How to invest with sustainability in mind
Ready to build a portfolio that promotes sustainability and long-term growth? Here’s what to keep in mind:
Set sustainability objectives
Building a sustainable portfolio should not be a financial trade-off. For that reason, you’ll want to set both financial and sustainability benchmarks. A conservative financial objective may be to earn market-level returns over the next 10 years.
A simple sustainable objective may be to keep a percentage of your portfolio invested in AAA-rated ESG funds. Other sustainable objectives could include investing a portion of a portfolio in renewable energy or emerging climate tech. You can also choose an exclusionary principle, avoiding stocks in fossil fuels, weapons, or companies without climate initiatives.
Define asset allocations
Successful investors will always diversify their portfolios to mitigate risk. Sustainable investing is no different. Asset allocation means choosing the percentage of different asset classes, such as stocks and bonds, within your portfolio. Risk tolerance and investment timeline will be deciding factors.
A medium-risk, long-term asset allocation could be 70% stocks and 30% bonds. Investors can choose between large-cap, medium-cap, and small-cap stocks, emerging markets, international securities, REITs, fixed-income securities such as government bonds, and money market investments to build asset diversity. For the sustainable investor, focus on assets with ESG priorities or ratings.
Research options
With hundreds of ESG stocks, bonds, and funds to choose from, you’ll want to find investment opportunities with sustainable financial returns. To evaluate investment options, you’ll want to look at debt-to-equity ratio, price-to-earnings ratio, and historical performance, as well as ESG reports and ratings. You can choose companies that have strong financial performances and focus on the sustainability criteria you set in step one.

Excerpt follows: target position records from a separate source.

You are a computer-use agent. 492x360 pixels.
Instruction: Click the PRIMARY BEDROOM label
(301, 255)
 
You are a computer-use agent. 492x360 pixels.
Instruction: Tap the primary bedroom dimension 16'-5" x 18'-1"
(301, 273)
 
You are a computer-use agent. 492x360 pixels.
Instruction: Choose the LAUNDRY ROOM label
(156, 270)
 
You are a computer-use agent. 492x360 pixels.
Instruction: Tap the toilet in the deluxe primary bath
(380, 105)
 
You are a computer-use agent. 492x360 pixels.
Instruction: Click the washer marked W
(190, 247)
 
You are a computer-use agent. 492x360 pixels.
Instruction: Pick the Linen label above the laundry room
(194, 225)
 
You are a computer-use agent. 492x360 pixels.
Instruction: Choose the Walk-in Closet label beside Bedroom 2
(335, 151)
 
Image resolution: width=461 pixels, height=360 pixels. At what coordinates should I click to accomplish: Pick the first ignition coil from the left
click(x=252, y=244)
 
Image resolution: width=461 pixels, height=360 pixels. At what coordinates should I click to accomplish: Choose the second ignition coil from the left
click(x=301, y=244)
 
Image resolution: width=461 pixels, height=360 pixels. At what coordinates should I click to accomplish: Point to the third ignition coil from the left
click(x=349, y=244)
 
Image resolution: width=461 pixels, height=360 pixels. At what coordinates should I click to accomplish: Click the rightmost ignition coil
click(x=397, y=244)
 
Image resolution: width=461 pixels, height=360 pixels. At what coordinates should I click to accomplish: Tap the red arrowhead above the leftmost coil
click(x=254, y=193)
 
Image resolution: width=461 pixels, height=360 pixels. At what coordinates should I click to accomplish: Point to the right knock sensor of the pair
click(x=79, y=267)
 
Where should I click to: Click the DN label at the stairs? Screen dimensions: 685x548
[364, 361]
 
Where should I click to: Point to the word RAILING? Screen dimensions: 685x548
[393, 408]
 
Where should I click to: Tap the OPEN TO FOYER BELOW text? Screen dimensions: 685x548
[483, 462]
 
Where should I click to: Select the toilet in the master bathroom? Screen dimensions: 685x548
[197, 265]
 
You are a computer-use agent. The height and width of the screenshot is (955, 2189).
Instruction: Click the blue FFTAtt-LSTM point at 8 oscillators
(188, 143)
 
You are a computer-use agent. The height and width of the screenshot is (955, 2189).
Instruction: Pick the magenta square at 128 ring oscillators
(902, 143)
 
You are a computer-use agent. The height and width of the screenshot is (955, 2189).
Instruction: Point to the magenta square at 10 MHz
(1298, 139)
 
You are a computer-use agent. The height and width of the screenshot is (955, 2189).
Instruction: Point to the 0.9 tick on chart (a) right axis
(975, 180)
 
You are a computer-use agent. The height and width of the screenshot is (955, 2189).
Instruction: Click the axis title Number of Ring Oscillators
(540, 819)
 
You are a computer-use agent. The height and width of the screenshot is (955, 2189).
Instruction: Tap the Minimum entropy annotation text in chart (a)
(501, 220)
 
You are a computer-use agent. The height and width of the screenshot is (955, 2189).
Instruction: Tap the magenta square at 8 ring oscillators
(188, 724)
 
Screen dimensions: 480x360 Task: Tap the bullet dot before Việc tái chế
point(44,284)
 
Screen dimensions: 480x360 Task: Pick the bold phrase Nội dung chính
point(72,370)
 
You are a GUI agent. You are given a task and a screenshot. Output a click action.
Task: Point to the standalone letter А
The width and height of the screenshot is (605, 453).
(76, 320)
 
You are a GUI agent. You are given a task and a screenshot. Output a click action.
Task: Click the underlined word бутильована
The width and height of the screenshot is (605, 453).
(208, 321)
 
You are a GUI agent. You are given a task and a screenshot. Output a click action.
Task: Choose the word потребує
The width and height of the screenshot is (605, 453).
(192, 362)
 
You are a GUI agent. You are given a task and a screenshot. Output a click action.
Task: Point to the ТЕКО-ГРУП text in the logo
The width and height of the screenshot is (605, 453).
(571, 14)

One of the simplest ways to start investing sustainably is with ESG mutual funds, or ESG ETFs. Funds offer built-in diversification and clear reporting. Investors may choose to prioritize socially responsible funds, ESG funds, or impact funds. There are also a number of stocks taking on climate change.
Invest for the long term
With a sustainable investment portfolio, the basic principles remain the same. Diversify, buy and hold, invest new money regularly, and focus on long-term returns. Building a sustainable portfolio has the potential to bring consistent, long-term financial growth while supporting impact targets and a sustainable future.